#### Extracted information
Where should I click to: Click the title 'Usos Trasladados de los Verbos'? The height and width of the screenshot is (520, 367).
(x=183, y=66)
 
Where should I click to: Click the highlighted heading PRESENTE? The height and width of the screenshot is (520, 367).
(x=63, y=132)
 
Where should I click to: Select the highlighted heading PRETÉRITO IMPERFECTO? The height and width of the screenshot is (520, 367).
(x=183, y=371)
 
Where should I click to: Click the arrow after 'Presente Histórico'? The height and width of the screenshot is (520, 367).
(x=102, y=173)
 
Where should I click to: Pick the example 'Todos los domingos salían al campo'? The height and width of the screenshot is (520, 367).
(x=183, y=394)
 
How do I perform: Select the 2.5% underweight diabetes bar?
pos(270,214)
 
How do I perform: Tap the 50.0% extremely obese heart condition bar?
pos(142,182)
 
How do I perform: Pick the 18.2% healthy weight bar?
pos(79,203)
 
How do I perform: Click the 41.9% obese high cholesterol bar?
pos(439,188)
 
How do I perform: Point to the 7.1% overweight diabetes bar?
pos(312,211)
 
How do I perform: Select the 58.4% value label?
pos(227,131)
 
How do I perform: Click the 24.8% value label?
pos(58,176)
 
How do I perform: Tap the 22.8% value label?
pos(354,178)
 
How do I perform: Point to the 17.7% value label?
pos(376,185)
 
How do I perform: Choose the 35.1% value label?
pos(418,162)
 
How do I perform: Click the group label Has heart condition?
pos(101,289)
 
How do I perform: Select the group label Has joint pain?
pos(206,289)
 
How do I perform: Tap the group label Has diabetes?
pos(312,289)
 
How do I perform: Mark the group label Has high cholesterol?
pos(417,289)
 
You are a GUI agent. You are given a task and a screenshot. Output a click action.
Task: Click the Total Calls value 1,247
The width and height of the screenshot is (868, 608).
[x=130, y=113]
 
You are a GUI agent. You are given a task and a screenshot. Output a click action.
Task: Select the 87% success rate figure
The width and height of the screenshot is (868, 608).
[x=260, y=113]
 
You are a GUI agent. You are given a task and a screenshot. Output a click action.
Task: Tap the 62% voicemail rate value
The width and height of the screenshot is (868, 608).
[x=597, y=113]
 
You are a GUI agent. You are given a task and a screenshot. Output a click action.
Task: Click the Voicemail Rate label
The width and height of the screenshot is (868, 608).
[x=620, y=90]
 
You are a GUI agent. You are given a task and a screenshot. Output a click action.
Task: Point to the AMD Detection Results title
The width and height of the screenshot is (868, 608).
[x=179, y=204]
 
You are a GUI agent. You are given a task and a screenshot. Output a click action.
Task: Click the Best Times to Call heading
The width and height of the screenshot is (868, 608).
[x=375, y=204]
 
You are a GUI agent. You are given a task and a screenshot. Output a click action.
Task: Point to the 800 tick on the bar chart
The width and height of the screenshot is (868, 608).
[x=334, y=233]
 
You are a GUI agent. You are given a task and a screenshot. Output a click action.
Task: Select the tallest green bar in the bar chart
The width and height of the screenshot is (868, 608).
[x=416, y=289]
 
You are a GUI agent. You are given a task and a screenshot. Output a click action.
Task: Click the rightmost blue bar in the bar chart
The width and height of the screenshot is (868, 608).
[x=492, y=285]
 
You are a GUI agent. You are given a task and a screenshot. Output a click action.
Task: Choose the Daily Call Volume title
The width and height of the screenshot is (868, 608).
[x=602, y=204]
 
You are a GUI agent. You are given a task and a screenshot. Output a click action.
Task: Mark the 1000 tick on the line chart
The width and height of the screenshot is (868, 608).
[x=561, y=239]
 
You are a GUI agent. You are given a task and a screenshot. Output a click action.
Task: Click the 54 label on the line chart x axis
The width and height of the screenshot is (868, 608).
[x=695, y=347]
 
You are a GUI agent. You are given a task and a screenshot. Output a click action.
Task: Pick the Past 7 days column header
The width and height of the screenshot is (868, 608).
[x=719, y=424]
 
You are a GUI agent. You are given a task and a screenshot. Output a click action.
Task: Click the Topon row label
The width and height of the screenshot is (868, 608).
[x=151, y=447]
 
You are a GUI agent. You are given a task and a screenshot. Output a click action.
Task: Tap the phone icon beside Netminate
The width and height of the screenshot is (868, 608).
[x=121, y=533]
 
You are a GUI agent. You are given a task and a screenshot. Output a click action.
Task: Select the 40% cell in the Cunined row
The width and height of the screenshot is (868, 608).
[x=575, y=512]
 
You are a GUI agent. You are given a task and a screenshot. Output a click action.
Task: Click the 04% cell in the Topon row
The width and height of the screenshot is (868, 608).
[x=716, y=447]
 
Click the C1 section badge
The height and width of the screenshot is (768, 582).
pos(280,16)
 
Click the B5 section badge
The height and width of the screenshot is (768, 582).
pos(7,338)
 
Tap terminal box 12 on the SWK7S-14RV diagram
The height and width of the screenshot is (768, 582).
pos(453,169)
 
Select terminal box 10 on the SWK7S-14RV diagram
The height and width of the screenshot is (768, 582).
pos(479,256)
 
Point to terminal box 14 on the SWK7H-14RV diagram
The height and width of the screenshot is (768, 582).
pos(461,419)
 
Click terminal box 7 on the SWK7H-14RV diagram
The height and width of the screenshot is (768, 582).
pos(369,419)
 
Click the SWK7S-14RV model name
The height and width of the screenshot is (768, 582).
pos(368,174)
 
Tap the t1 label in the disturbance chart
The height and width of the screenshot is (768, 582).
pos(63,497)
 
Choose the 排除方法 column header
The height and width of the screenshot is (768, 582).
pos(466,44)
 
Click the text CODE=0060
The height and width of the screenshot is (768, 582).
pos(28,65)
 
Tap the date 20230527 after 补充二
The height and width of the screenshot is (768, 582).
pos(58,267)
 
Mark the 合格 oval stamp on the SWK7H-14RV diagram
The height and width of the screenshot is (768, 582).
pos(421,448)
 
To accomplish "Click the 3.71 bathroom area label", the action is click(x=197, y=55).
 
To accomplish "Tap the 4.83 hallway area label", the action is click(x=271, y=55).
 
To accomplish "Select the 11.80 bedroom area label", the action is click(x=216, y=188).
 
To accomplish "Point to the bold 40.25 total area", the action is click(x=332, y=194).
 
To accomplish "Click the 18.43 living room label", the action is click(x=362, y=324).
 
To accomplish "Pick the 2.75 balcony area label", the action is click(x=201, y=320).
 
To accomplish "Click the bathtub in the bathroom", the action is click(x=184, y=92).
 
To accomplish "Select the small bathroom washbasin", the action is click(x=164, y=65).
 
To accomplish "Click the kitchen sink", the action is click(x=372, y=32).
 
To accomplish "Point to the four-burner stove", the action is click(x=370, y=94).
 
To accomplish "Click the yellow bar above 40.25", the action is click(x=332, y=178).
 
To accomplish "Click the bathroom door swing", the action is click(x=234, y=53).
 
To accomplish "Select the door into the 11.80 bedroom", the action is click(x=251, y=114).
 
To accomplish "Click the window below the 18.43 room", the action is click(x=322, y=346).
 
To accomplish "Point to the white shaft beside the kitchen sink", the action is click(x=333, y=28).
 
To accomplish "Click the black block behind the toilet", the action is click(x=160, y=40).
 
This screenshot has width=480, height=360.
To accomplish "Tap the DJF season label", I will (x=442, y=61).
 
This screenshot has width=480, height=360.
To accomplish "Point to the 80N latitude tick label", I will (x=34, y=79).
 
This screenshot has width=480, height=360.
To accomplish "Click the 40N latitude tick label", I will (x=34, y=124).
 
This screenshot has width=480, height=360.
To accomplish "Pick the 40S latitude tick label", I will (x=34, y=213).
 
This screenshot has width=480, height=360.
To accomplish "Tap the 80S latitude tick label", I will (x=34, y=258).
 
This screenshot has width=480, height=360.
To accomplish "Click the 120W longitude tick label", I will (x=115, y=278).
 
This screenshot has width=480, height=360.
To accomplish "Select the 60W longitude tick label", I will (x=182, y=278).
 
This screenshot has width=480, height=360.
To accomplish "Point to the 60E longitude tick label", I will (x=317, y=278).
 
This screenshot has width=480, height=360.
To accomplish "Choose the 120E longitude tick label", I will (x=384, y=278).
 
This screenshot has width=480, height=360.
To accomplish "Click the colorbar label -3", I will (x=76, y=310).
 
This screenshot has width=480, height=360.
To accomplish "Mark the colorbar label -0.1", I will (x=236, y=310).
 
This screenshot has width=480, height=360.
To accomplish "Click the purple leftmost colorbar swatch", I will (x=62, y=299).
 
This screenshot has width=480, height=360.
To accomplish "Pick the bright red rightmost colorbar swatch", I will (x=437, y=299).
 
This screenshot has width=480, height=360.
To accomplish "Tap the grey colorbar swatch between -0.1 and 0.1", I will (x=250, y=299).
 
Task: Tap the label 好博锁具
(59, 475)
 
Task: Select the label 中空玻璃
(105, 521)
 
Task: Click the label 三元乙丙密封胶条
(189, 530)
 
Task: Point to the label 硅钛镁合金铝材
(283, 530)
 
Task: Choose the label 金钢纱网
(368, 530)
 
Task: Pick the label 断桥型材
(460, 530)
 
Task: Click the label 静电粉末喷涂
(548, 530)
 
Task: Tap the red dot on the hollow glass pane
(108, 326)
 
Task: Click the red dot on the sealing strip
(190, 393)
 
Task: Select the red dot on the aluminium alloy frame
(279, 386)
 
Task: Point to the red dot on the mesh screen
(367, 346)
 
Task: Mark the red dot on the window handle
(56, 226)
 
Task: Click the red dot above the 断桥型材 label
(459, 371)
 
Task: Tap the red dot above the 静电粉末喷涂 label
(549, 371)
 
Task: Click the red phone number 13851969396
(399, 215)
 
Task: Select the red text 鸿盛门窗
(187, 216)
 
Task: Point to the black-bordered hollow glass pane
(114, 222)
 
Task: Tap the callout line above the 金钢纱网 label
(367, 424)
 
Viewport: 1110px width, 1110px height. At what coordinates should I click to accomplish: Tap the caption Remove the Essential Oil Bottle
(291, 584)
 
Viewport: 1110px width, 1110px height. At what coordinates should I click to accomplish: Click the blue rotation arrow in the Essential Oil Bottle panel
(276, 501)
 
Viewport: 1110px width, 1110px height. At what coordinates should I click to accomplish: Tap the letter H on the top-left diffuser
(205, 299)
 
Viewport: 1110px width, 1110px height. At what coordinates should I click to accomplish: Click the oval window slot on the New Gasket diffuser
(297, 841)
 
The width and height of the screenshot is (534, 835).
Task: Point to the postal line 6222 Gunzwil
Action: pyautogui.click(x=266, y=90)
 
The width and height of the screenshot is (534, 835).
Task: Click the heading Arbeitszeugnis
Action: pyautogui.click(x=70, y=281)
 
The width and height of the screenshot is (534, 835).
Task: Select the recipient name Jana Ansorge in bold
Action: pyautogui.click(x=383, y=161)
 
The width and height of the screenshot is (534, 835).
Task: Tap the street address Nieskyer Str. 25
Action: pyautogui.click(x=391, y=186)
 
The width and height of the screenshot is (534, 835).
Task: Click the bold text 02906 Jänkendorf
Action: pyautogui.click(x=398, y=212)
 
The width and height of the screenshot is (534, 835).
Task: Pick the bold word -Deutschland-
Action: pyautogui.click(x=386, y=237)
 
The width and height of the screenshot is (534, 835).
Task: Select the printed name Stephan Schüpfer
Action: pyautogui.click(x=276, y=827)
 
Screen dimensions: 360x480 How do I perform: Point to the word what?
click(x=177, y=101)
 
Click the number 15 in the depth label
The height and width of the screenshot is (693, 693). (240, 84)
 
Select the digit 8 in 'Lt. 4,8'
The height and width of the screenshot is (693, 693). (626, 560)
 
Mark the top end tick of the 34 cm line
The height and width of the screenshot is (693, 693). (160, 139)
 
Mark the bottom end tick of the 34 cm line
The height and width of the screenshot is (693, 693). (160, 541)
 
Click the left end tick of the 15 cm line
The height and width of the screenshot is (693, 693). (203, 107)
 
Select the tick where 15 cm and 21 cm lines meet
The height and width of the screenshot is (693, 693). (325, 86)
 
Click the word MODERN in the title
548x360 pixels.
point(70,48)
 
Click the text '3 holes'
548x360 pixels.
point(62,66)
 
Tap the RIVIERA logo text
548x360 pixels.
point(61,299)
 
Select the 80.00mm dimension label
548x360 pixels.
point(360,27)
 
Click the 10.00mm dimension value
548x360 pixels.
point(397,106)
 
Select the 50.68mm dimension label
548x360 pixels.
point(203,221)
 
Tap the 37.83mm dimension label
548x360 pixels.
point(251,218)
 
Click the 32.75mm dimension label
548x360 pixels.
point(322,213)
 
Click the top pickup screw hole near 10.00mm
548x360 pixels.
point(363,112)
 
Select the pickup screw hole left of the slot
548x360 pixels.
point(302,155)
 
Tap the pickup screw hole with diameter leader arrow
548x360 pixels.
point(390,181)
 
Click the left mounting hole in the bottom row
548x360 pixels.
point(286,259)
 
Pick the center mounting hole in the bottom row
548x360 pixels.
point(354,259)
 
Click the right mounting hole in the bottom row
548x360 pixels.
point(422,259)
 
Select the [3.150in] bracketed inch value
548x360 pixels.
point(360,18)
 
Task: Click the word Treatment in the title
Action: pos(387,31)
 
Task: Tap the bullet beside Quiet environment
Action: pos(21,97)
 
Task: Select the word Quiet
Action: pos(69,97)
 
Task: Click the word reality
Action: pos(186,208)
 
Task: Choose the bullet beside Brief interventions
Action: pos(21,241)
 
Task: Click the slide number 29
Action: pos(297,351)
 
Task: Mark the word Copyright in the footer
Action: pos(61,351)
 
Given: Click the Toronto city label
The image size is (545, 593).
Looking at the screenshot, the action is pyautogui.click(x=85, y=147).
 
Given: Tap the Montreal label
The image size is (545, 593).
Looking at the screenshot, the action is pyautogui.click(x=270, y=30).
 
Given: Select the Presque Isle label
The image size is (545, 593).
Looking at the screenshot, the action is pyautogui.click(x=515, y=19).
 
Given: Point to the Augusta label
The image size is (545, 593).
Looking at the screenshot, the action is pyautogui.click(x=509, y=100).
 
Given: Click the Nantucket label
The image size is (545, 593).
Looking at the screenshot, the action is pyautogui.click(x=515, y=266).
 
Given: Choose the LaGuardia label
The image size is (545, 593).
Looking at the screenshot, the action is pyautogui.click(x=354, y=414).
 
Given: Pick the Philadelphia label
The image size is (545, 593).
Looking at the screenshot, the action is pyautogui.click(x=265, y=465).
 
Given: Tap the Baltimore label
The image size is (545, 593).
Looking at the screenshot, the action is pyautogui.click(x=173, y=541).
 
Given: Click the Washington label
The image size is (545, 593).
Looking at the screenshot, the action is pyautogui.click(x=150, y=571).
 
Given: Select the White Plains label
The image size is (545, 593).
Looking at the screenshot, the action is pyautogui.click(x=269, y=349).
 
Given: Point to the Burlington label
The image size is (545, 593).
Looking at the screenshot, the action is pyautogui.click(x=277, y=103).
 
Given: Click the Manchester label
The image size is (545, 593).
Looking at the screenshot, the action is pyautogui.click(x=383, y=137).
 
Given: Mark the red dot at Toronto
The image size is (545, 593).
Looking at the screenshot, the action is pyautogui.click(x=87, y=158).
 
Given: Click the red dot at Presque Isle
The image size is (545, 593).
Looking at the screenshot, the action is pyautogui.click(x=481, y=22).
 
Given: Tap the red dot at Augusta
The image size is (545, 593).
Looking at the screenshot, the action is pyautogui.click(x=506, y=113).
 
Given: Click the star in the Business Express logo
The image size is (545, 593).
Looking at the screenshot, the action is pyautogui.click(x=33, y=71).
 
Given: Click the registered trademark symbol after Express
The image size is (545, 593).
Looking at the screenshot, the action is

#### To be done
Give the material again from the line holding "Select the 50.68mm dimension label" through the line holding "point(286,259)", inclusive, replacing "dimension label" with "measurement label" and changing nothing else.

#### Solution for this problem
Select the 50.68mm measurement label
548x360 pixels.
point(203,221)
 
Tap the 37.83mm measurement label
548x360 pixels.
point(251,218)
 
Click the 32.75mm measurement label
548x360 pixels.
point(322,213)
 
Click the top pickup screw hole near 10.00mm
548x360 pixels.
point(363,112)
 
Select the pickup screw hole left of the slot
548x360 pixels.
point(302,155)
 
Tap the pickup screw hole with diameter leader arrow
548x360 pixels.
point(390,181)
 
Click the left mounting hole in the bottom row
548x360 pixels.
point(286,259)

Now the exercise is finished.